SEITE -
□ □ □ □
Mit Sicherheit. Wir haben 1990 mit München das Double geholt. Von der Feier sind wir direkt zum Flughafen gefahren und nach Hamburg geflogen. Das erste Trainingslager in Malente stand an. Malente hieß immer drei Einheiten pro Tag. Ich hatte Schmerzen ohne Ende. Mir mich stand fest: Es geht nicht - und das habe ich auch dem Franz so gesagt.

Aber er ließ nicht locker?
Ich bin mehr oder weniger nur auf der Massagebank gelegen. Nach Malente folgte ein kurzer Heimaturlaub, dann nochmal ein Trainingslager in Kaiserau. Und ich hatte noch immer große Schmerzen. Also bin ich wieder zum Franz. Er hat nur gesagt: Wart ab.

Und er hatte recht?
Ja. Ohne Beckenbauer wäre ich nicht mit nach Italien gefahren. Meine Entscheidung stand eigentlich fest.

Keine Widerrede dem großen Kaiser.
So schaut's aus (schmunzelt). Während des Turniers hatte ich dann übrigens absolut keine Beschwerden.

»Ich wollte mir den Stress nicht mehr antun«



Als Weltmeister sind sie der erfolgreichste niederbayerische Fußballer. Wie fühlt man sich als solcher?
□ □ □ □
VERFÜGBARE DATEN -
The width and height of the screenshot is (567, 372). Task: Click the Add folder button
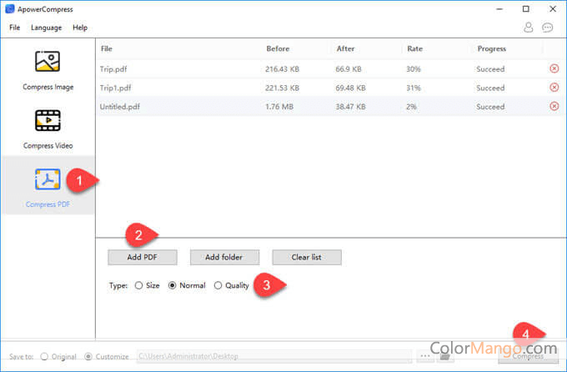(224, 257)
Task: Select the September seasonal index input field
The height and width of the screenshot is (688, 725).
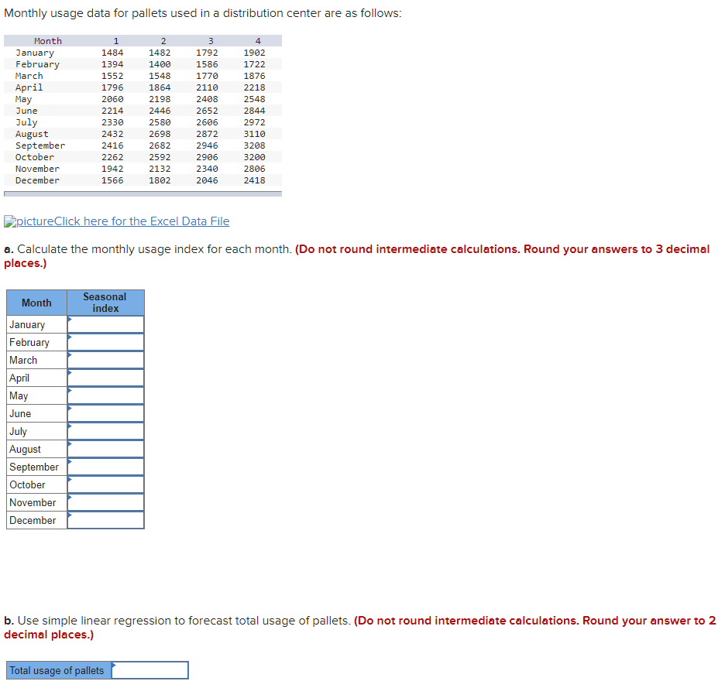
□ □ □ □
AUFGABENSTELLUNG - Geben Sie aus dem Interview den Abschnitt wortgetreu wieder, der mit „Aber er ließ“ einsetzt und sich bis einschließlich „dem großen Kaiser.“ fortsetzt.

LÖSUNG DER AUFGABE -
Aber er ließ nicht locker?
Ich bin mehr oder weniger nur auf der Massagebank gelegen. Nach Malente folgte ein kurzer Heimaturlaub, dann nochmal ein Trainingslager in Kaiserau. Und ich hatte noch immer große Schmerzen. Also bin ich wieder zum Franz. Er hat nur gesagt: Wart ab.

Und er hatte recht?
Ja. Ohne Beckenbauer wäre ich nicht mit nach Italien gefahren. Meine Entscheidung stand eigentlich fest.

Keine Widerrede dem großen Kaiser.